**AIM OF THE EXERCISE:**
The entries below are to be retyped exactly. Preserve every word.
DATA IN THIS EXERCISE section start
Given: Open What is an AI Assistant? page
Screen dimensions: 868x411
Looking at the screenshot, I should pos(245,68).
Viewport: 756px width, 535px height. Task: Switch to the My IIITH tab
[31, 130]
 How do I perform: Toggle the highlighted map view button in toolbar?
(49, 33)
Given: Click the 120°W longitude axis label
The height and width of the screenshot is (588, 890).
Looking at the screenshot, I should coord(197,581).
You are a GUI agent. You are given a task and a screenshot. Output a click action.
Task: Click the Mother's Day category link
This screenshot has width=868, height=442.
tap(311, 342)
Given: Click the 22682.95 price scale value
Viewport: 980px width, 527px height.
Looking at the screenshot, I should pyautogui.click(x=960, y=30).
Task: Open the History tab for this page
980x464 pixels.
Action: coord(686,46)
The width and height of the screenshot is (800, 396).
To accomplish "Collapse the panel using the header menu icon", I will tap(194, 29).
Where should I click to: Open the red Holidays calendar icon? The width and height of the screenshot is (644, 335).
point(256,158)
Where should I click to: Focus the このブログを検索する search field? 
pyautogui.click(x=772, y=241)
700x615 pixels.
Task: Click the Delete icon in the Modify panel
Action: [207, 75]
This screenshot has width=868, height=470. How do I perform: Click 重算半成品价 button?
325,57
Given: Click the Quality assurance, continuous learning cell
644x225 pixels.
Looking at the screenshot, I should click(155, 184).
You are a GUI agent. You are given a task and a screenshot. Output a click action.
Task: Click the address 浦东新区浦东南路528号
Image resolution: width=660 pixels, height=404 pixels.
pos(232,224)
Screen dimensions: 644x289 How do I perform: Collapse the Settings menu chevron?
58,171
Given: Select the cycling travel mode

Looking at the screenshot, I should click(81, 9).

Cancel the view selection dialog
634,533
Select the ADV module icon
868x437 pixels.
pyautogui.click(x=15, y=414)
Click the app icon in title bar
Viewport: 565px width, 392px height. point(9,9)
DATA IN THIS EXERCISE section end
**EXERCISE OUTPUT:**
Given: Open What is an AI Assistant? page
Screen dimensions: 868x411
Looking at the screenshot, I should pos(245,68).
Viewport: 756px width, 535px height. Task: Switch to the My IIITH tab
[31, 130]
 How do I perform: Toggle the highlighted map view button in toolbar?
(49, 33)
Given: Click the 120°W longitude axis label
The height and width of the screenshot is (588, 890).
Looking at the screenshot, I should coord(197,581).
You are a GUI agent. You are given a task and a screenshot. Output a click action.
Task: Click the Mother's Day category link
This screenshot has width=868, height=442.
tap(311, 342)
Given: Click the 22682.95 price scale value
Viewport: 980px width, 527px height.
Looking at the screenshot, I should pyautogui.click(x=960, y=30).
Task: Open the History tab for this page
980x464 pixels.
Action: coord(686,46)
The width and height of the screenshot is (800, 396).
To accomplish "Collapse the panel using the header menu icon", I will tap(194, 29).
Where should I click to: Open the red Holidays calendar icon? The width and height of the screenshot is (644, 335).
point(256,158)
Where should I click to: Focus the このブログを検索する search field? 
pyautogui.click(x=772, y=241)
700x615 pixels.
Task: Click the Delete icon in the Modify panel
Action: [207, 75]
This screenshot has width=868, height=470. How do I perform: Click 重算半成品价 button?
325,57
Given: Click the Quality assurance, continuous learning cell
644x225 pixels.
Looking at the screenshot, I should click(155, 184).
You are a GUI agent. You are given a task and a screenshot. Output a click action.
Task: Click the address 浦东新区浦东南路528号
Image resolution: width=660 pixels, height=404 pixels.
pos(232,224)
Screen dimensions: 644x289 How do I perform: Collapse the Settings menu chevron?
58,171
Given: Select the cycling travel mode

Looking at the screenshot, I should click(81, 9).

Cancel the view selection dialog
634,533
Select the ADV module icon
868x437 pixels.
pyautogui.click(x=15, y=414)
Click the app icon in title bar
Viewport: 565px width, 392px height. point(9,9)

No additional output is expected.